-- DATA PROVIDED follows --

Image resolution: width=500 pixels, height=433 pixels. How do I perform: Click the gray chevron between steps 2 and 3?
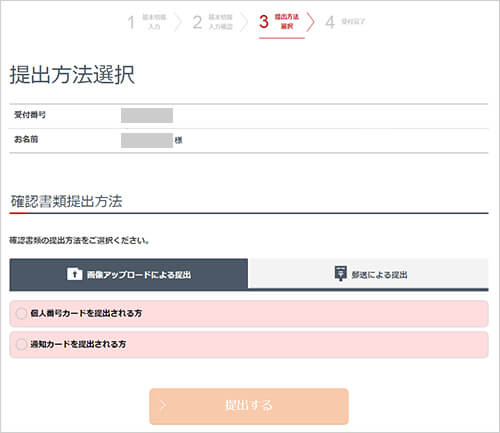(245, 22)
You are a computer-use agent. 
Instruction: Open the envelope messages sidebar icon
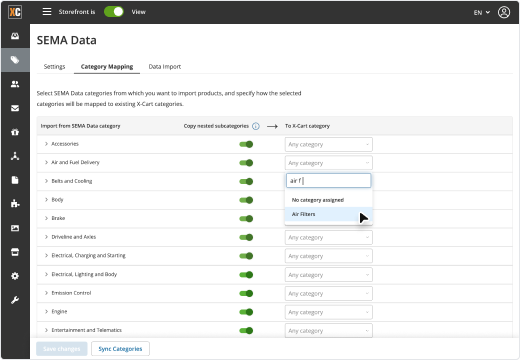[x=15, y=108]
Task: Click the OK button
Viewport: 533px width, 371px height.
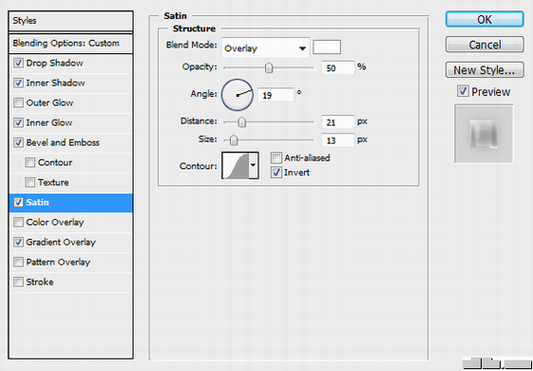Action: [484, 19]
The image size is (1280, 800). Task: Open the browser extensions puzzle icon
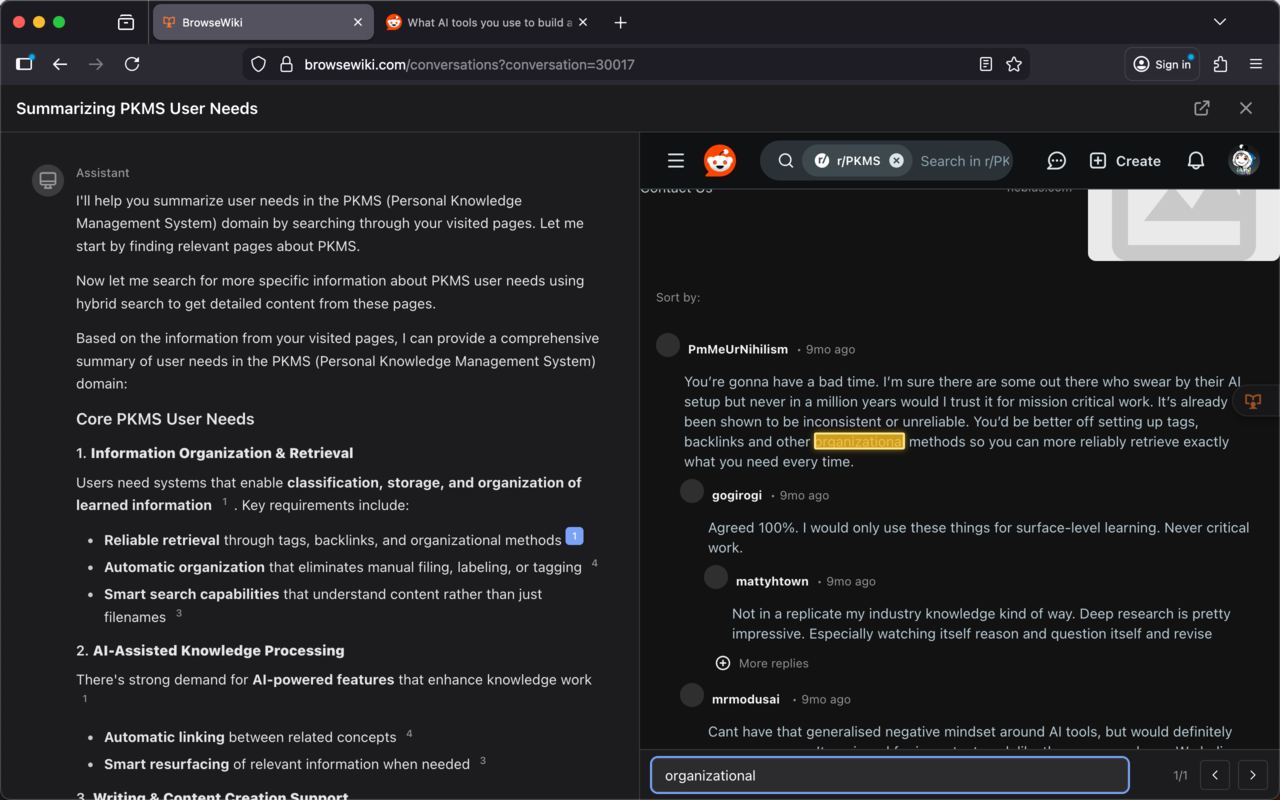click(1220, 63)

-- DATA PROVIDED concluded --

**PROBLEM TO SOLVE**
What you return must match the entries above exactly, apart from the pictures, which are left out.

**EXERCISE SOLUTION**
Image resolution: width=500 pixels, height=433 pixels. How do I perform: Click the gray chevron between steps 2 and 3?
(245, 22)
You are a computer-use agent. 
Instruction: Open the envelope messages sidebar icon
[x=15, y=108]
Task: Click the OK button
Viewport: 533px width, 371px height.
Action: [484, 19]
The image size is (1280, 800). Task: Open the browser extensions puzzle icon
click(1220, 63)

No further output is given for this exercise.